Where a line of the following data contains the string "agent", include it in the tally. Report the total alone.

□ □ □ □

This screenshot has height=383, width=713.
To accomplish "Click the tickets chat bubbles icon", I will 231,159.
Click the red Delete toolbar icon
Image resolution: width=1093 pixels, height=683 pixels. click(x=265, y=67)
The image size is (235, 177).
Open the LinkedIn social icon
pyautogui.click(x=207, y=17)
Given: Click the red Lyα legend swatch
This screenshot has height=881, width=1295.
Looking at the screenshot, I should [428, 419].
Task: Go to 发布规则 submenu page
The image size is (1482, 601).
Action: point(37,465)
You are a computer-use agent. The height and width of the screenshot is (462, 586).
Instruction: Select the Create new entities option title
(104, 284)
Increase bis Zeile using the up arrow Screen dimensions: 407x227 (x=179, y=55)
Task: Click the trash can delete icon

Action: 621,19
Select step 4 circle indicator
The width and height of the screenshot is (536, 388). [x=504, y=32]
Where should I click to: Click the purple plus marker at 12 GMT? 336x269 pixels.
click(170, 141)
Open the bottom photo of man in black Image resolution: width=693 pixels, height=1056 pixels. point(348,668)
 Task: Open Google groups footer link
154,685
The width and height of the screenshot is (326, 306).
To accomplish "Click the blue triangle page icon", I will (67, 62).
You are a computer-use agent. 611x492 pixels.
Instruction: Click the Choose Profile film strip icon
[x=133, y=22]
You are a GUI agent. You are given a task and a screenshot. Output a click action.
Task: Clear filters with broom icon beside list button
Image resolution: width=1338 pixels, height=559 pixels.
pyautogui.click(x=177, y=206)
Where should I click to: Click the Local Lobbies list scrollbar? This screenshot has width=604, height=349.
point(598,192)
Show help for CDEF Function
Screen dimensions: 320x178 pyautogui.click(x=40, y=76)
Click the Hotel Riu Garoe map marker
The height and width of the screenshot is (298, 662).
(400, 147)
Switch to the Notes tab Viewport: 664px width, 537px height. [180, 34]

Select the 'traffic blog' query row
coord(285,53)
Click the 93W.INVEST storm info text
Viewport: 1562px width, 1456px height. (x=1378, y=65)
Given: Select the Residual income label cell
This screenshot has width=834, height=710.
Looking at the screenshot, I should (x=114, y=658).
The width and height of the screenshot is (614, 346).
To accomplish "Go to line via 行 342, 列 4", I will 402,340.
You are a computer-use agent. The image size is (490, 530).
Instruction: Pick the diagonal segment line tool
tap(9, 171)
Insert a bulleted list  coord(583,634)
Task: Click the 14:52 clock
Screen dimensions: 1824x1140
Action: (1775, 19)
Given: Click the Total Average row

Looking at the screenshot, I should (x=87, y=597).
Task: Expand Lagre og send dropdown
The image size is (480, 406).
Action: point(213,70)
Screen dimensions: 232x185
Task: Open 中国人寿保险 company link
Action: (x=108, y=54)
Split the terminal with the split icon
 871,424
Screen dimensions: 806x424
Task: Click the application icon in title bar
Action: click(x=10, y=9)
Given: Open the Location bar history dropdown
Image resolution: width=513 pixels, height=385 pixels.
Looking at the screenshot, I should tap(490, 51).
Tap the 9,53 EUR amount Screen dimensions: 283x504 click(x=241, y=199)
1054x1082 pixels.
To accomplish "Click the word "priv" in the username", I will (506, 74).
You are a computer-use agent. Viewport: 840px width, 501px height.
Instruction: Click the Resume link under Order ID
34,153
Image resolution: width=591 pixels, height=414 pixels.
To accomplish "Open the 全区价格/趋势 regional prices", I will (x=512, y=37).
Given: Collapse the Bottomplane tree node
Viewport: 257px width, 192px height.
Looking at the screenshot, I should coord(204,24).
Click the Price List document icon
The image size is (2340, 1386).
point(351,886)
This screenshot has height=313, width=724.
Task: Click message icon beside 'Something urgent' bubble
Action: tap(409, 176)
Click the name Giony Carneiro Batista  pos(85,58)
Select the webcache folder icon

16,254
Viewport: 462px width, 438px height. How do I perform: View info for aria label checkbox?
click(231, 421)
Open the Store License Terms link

□ □ □ □

__ANSWER SECTION__: 5